Stratified Primary Care Model This is a SEEIIR model, a modified version of the model developed to reconstruct the 2009 H1N1 influenza pandemic [11, 21, 22]. The model uses daily (or weekly) data on the number of GP consultations for ILI from the PHE influenza surveillance dataset augmented with the RCGP’s virological data to estimate the component of ILI due to influenza. In the first week of analysis, the number of ILI consultations due to influenza were simply estimated by multiplying the total number of consultations in sentinel RCGP practices by the proportion of swabs testing positive for an influenza virus, obtaining what we term ILI+. When more detailed data became available, it was possible to model jointly daily ILI counts and swab positivity data, appropriately accounting for the size of the virological samples, and to specify distinct epidemic models in each of five regions in England [22]. A definition of the regions used is available in the Web Extra Material (Section B.1.1). When using ILI rather than ILI+, it is necessary to account for "background" rates of consultation, the component of ILI not attributable to influenza. This level of consultation is estimated by fitting an endemic/epidemic model [23] to 3 years of historic ILI data prior to the 2017/2018 flu season.

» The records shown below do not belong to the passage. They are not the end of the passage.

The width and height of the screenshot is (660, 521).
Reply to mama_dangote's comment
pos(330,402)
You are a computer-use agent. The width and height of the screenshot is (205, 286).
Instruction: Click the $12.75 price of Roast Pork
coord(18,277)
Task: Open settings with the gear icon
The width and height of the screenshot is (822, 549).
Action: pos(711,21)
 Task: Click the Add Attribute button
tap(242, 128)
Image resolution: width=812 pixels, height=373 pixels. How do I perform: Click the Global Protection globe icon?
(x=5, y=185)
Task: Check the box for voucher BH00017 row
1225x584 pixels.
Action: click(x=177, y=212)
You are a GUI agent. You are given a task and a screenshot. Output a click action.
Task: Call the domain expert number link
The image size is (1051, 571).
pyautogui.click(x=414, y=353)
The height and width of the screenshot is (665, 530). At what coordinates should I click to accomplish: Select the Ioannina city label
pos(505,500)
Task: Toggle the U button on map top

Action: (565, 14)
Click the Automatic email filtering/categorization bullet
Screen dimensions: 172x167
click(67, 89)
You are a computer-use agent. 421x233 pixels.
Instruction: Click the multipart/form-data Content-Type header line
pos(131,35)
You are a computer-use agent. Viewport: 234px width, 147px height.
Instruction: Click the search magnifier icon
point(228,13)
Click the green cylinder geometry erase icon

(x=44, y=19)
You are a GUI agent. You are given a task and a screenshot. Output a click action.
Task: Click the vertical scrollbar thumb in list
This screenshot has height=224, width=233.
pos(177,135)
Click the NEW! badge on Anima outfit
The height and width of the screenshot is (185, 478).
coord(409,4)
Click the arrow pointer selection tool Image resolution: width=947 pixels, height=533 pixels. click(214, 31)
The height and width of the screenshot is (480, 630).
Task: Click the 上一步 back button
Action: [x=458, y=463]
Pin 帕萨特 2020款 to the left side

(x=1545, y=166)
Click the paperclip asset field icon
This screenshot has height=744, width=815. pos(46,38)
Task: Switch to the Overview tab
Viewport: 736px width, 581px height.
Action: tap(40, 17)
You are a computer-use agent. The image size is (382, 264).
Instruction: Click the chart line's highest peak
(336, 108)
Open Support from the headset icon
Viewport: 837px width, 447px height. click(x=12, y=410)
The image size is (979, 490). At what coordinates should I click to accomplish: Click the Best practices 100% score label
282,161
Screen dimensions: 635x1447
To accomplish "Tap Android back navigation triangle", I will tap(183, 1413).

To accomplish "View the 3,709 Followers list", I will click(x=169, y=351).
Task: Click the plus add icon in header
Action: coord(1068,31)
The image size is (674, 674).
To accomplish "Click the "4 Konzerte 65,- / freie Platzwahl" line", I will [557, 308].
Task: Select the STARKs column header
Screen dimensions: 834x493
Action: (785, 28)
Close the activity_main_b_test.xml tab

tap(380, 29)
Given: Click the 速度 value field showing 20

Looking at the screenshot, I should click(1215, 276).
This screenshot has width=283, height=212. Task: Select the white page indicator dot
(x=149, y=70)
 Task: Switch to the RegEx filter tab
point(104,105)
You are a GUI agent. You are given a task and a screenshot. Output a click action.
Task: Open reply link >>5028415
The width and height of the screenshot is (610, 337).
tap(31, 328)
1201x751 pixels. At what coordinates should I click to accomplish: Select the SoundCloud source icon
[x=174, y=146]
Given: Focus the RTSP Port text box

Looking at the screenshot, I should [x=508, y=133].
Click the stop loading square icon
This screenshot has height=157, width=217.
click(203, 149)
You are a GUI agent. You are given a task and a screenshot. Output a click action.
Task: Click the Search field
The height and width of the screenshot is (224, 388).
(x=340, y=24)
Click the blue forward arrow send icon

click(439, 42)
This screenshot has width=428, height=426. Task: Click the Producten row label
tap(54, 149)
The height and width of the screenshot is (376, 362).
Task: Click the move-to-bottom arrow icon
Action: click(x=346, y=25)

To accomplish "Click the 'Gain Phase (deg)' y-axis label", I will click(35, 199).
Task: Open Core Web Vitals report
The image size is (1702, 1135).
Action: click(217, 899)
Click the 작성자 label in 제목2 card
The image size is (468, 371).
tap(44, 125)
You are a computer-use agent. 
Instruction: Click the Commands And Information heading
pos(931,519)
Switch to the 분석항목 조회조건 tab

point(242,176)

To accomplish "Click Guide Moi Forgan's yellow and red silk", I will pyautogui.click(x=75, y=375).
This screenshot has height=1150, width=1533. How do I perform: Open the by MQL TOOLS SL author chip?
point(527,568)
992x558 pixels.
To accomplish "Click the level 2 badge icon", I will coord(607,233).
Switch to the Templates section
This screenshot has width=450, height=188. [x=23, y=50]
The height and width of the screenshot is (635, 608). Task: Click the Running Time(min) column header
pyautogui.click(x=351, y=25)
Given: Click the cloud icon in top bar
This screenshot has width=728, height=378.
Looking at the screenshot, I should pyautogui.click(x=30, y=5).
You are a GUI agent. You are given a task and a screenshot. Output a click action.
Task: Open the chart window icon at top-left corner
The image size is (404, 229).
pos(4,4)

Strain-Specific Model The SS model has an SIR structure for each of the three influenza strains (A/H1, A/H3 and B), which are assumed to transmit independently within the population [24]. The model uses weekly GP consultations for ILI from the RCGP RSC, together with the strain-specific virological data from the RCGP RSC’s virological monitoring to identify the contribution of each strain to the overall number of consultations. Serological data were used to inform strain-specific susceptibility at the start of the season.

ICU-based Model The ICU model for seasonal influenza represents a development of an existing influenza SEEIIR transmission model, which uses intensive care influenza admissions from the USISS system [25]. The transmission rate is allowed to vary over time to account for school holiday periods and the possible effects of changing patterns of interaction between age groups [26]. Transmission dynamics are linked to the observed ICU admissions through a delay from infection to admission and through the assumption that only a proportion of the infections is admitted to ICU.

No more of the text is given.